Well in general yes. But if you really want a
minimal installation it's a little bit more work than that.
Here you can see which packages gnome-core pulls (e.g. evince, brasero, etc.). If you think these are too much you could install gnome-session instead of gnome-core. When you use the --no-install-recommends option you'll see a list of recommended packages when you're asked to confirm the action. From that list you can get an idea about other packages that might be good to install.
But before you do that I would install a minimal xserver. To do that you install the packages xserver-xorg-input-evdev and xserver-xorg-video-<drivername>. So you choose which video drivers you want and only install these. If you install gnome-session before that it will most likely pull all video drivers and other things. That's because once you installed ONE video driver the xorg video driver dependency is satisfied but if none is installed it will simply pull xserver-xorg-video-all if another package asks for that dependency.

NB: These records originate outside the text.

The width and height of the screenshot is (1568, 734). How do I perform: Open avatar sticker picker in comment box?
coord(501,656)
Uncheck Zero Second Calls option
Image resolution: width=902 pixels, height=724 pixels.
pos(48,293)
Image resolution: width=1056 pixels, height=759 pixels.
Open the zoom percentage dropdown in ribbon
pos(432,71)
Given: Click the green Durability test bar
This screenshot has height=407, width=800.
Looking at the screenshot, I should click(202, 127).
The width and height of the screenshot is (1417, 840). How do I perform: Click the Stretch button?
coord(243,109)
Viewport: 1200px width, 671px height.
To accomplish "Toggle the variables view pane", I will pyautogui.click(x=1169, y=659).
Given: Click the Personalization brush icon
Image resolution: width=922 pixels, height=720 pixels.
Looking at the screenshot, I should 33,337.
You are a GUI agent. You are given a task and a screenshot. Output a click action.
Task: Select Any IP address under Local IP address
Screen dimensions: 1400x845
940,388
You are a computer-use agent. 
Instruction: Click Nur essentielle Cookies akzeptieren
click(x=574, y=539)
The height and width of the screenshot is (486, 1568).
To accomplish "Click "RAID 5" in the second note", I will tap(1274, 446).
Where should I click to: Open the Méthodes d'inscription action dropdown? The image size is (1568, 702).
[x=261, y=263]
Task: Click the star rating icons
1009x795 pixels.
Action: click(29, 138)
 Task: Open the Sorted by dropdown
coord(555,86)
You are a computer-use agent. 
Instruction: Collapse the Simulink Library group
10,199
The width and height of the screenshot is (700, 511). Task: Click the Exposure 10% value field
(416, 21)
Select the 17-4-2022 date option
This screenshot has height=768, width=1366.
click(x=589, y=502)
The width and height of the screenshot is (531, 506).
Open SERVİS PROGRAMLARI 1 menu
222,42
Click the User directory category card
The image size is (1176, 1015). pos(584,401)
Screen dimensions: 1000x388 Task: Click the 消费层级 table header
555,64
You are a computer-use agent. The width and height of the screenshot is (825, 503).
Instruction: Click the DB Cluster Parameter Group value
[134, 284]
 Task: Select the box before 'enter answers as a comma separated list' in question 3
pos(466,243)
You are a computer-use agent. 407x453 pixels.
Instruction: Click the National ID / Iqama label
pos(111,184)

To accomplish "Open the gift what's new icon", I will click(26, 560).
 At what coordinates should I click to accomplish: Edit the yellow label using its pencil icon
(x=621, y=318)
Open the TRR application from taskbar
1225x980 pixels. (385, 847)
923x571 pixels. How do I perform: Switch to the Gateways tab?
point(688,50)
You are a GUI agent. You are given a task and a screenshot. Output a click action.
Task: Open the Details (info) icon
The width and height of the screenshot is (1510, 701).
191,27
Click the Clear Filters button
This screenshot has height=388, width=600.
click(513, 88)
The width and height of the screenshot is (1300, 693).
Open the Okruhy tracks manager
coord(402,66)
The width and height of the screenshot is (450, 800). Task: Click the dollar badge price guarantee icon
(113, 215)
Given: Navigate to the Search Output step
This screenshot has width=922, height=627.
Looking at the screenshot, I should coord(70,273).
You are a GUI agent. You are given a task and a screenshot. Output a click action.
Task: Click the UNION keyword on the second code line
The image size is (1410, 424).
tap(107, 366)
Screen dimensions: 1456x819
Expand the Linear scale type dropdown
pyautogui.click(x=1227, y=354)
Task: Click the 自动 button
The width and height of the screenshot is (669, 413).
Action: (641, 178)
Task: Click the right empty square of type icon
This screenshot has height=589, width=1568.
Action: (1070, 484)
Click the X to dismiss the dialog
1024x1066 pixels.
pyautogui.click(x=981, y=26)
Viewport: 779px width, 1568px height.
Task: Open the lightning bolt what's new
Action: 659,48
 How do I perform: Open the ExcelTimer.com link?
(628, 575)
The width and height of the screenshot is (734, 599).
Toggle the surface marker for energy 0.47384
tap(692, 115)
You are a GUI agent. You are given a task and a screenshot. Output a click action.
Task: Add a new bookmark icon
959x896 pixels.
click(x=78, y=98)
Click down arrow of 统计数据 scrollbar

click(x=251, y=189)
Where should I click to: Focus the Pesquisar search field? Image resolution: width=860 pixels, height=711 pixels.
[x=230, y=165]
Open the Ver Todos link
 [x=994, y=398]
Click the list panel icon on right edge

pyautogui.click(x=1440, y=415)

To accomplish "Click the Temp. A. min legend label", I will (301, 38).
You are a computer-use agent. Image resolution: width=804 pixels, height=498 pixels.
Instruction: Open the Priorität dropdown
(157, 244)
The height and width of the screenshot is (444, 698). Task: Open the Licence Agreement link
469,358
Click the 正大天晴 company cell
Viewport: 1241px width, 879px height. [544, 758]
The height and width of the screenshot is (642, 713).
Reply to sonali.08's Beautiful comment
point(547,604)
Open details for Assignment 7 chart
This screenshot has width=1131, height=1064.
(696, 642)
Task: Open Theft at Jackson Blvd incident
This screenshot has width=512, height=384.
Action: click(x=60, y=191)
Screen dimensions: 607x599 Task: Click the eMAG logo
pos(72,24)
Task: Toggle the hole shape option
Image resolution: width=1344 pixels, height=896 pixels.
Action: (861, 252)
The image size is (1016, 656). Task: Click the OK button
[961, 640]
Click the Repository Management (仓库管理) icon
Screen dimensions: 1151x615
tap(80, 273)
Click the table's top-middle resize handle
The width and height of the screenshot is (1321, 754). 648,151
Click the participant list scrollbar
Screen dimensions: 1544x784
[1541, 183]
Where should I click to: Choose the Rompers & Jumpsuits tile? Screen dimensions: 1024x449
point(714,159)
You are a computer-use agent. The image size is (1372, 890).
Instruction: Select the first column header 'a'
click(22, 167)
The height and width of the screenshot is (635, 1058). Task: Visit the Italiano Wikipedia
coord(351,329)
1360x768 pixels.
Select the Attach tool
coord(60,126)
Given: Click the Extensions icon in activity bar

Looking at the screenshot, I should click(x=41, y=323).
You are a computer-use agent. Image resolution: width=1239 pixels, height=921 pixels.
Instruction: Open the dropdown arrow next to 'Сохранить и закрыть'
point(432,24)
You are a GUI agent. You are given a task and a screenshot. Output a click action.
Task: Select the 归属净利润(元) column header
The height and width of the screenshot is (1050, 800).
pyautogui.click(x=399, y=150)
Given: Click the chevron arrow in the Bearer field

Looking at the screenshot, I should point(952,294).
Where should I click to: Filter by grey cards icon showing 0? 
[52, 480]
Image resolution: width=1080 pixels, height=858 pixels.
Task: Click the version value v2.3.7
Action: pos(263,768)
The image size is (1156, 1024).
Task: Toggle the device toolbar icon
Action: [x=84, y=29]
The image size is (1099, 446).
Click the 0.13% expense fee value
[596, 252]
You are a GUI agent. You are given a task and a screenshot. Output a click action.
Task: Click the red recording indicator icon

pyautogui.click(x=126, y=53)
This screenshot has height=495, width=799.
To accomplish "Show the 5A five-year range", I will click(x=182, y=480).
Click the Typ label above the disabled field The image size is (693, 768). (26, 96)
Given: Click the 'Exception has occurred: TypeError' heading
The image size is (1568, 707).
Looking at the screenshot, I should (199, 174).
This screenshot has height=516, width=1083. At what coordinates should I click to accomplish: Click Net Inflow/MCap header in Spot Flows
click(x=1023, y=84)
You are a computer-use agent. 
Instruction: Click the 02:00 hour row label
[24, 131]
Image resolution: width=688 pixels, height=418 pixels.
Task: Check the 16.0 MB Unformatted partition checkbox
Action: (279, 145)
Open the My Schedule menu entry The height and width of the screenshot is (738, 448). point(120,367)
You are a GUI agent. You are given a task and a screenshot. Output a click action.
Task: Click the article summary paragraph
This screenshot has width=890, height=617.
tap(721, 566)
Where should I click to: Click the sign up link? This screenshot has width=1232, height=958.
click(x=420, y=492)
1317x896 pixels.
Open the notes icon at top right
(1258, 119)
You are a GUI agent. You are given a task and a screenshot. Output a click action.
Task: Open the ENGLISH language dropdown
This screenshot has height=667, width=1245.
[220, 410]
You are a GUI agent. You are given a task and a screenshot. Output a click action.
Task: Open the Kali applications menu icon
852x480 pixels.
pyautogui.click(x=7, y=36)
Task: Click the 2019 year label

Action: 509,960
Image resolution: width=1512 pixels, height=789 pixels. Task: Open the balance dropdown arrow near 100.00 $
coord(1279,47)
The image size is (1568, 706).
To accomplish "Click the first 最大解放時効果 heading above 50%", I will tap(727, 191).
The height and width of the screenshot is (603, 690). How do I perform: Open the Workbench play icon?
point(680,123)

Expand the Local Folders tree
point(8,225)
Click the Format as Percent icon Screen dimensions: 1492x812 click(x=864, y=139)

I think unless you disable the automatic installation of recommended packages in apt.conf, 'apt-get upgrade' might still pull recommended packages.
When you're done with the package installation you should save a list of installed packages to a file with 'dpkg --get-selections > installed_packages.txt'. Then if you want to go back to that state you just do:
dpkg --clear-selections
dpkg --set-selections
< installed_packages.txt
apt-get dselect-upgrade
That will remove all non-essential packages not mentioned in installed_packages.txt.